▶ [Collected data entries]

--

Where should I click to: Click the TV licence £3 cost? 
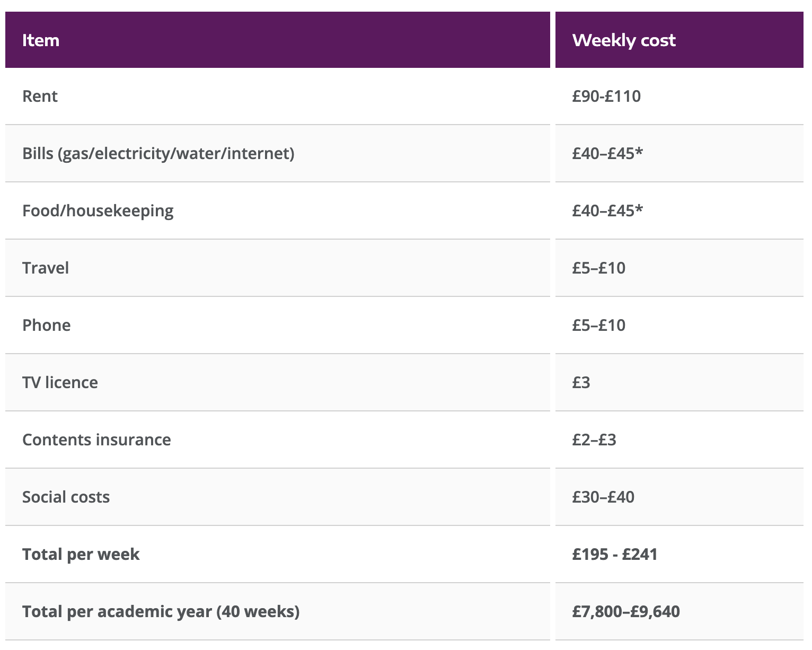click(x=581, y=382)
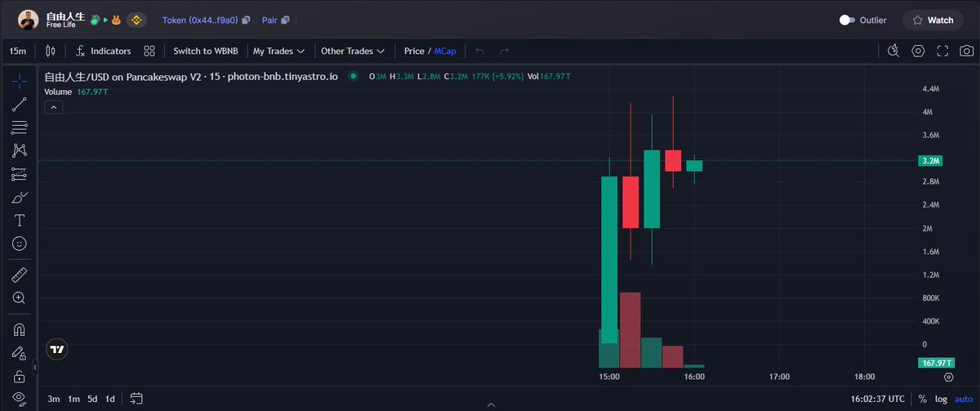Screen dimensions: 980x411
Task: Open chart settings gear icon
Action: pyautogui.click(x=918, y=51)
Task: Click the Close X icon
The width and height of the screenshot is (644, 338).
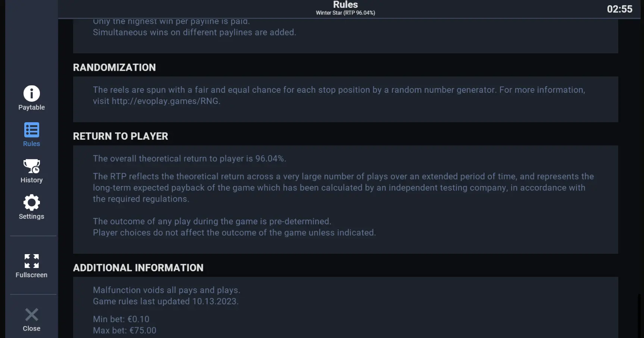Action: (32, 315)
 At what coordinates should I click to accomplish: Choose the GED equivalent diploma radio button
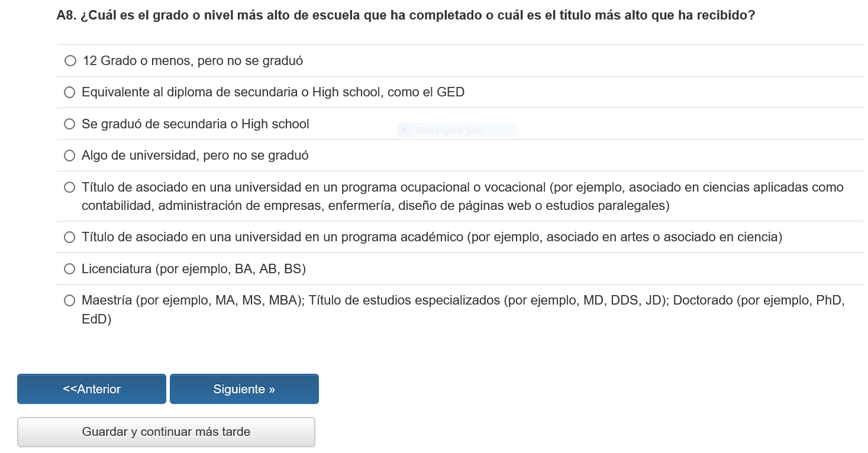coord(70,92)
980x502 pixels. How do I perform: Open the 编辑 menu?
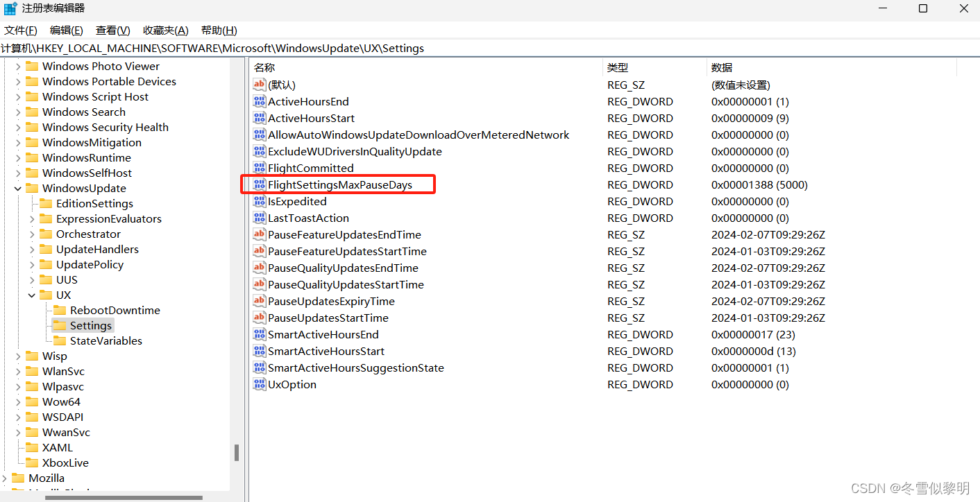(x=65, y=30)
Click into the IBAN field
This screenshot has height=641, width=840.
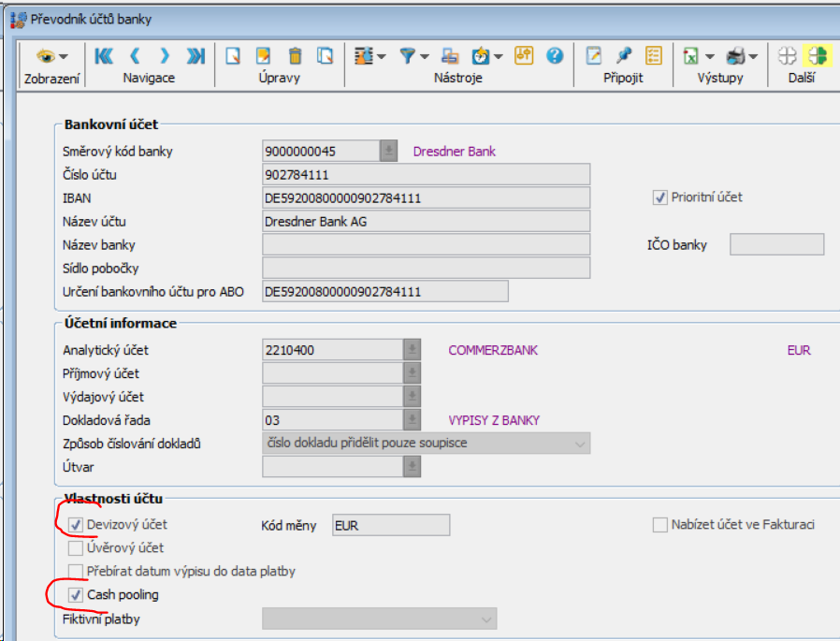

--

▶ [What is being asked]
Pictures are to be left out; the answer must otherwise be exactly the lines from the one with "The width and" through the final line of the entries above, both included.

▶ [Task answer]
The width and height of the screenshot is (644, 338).
Action: (32, 315)
 At what coordinates should I click to accomplish: Choose the GED equivalent diploma radio button
coord(70,92)
980x502 pixels. How do I perform: Open the 编辑 menu?
(x=65, y=30)
Click into the IBAN field
This screenshot has height=641, width=840.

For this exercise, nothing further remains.